Rewrite the rows below, replacing each occurrence of "GUI agent" with "interface agent" and leaving all other text unchanged.

+++ Dataset records

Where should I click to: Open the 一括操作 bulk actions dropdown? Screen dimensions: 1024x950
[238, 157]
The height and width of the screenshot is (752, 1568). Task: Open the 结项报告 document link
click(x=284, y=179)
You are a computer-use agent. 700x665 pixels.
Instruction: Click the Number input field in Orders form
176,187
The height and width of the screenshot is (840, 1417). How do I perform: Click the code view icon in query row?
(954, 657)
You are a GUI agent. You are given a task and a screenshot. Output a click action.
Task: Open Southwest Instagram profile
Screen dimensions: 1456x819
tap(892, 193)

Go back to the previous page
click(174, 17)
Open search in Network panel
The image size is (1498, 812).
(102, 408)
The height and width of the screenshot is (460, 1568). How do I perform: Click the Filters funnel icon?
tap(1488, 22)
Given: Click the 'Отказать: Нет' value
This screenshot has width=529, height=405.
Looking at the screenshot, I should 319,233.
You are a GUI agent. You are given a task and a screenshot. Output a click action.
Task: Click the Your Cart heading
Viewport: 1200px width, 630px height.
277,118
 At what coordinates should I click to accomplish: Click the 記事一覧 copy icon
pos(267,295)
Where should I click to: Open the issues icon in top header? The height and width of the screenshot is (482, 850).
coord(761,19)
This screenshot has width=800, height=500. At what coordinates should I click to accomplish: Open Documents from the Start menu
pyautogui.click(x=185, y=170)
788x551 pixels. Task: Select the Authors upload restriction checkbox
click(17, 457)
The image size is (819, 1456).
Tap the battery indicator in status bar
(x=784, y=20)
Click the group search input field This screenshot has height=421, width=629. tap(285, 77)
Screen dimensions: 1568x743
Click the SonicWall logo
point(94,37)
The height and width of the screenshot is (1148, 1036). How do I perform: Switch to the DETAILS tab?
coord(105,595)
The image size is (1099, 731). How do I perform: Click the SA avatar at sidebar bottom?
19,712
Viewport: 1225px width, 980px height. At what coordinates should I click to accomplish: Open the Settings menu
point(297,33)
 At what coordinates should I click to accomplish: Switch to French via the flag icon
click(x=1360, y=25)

++++++

### [Completed task]
Where should I click to: Open the 一括操作 bulk actions dropdown? Screen dimensions: 1024x950
[238, 157]
The height and width of the screenshot is (752, 1568). Task: Open the 结项报告 document link
click(x=284, y=179)
You are a computer-use agent. 700x665 pixels.
Instruction: Click the Number input field in Orders form
176,187
The height and width of the screenshot is (840, 1417). How do I perform: Click the code view icon in query row?
(954, 657)
You are a interface agent. You are given a task and a screenshot. Output a click action.
Task: Open Southwest Instagram profile
Screen dimensions: 1456x819
tap(892, 193)

Go back to the previous page
click(174, 17)
Open search in Network panel
The image size is (1498, 812).
(102, 408)
The height and width of the screenshot is (460, 1568). How do I perform: Click the Filters funnel icon?
tap(1488, 22)
Given: Click the 'Отказать: Нет' value
This screenshot has width=529, height=405.
Looking at the screenshot, I should 319,233.
You are a interface agent. You are given a task and a screenshot. Output a click action.
Task: Click the Your Cart heading
Viewport: 1200px width, 630px height.
277,118
 At what coordinates should I click to accomplish: Click the 記事一覧 copy icon
pos(267,295)
Where should I click to: Open the issues icon in top header? The height and width of the screenshot is (482, 850).
coord(761,19)
This screenshot has width=800, height=500. At what coordinates should I click to accomplish: Open Documents from the Start menu
pyautogui.click(x=185, y=170)
788x551 pixels. Task: Select the Authors upload restriction checkbox
click(17, 457)
The image size is (819, 1456).
Tap the battery indicator in status bar
(x=784, y=20)
Click the group search input field This screenshot has height=421, width=629. tap(285, 77)
Screen dimensions: 1568x743
Click the SonicWall logo
point(94,37)
The height and width of the screenshot is (1148, 1036). How do I perform: Switch to the DETAILS tab?
coord(105,595)
The image size is (1099, 731). How do I perform: Click the SA avatar at sidebar bottom?
19,712
Viewport: 1225px width, 980px height. At what coordinates should I click to accomplish: Open the Settings menu
point(297,33)
 At what coordinates should I click to accomplish: Switch to French via the flag icon
click(x=1360, y=25)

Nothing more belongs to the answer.